(Stored records)
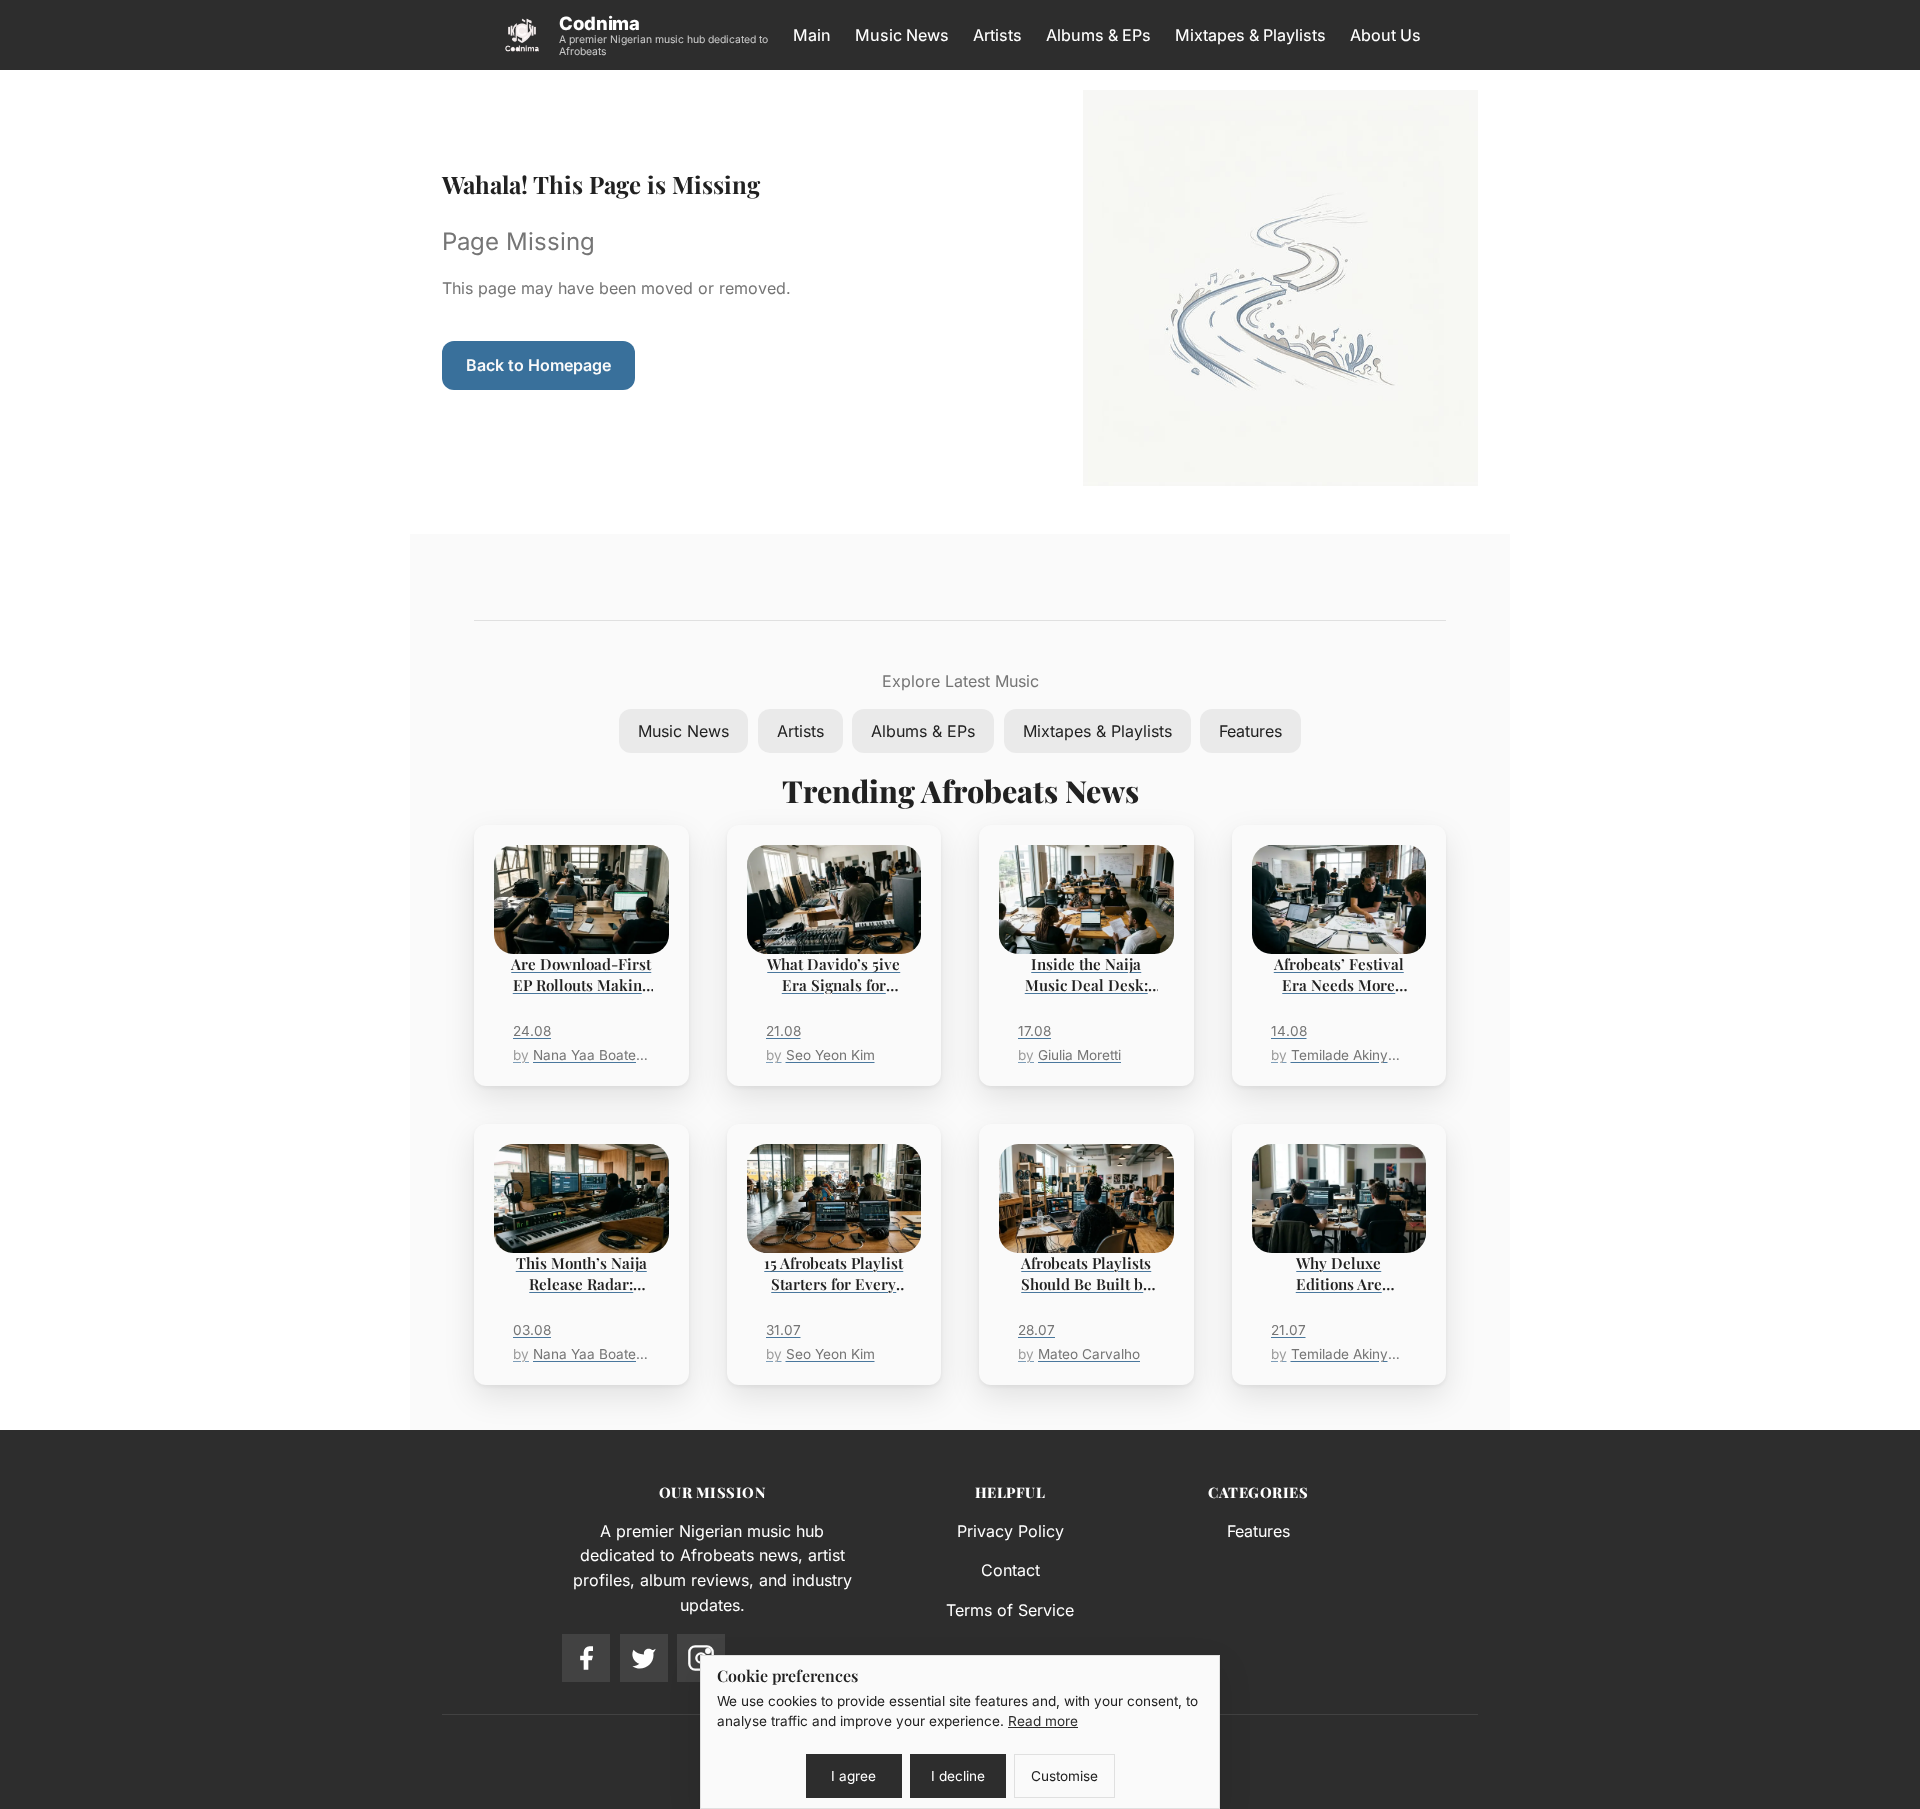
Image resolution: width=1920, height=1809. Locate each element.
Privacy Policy (1010, 1531)
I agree (853, 1776)
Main (812, 35)
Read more (1043, 1721)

Task description ::
Reproduce each entry precisely; the pictures stay out.

Response area ::
Image resolution: width=1920, height=1809. Locate each element.
Privacy Policy (1010, 1531)
I agree (853, 1776)
Main (812, 35)
Read more (1043, 1721)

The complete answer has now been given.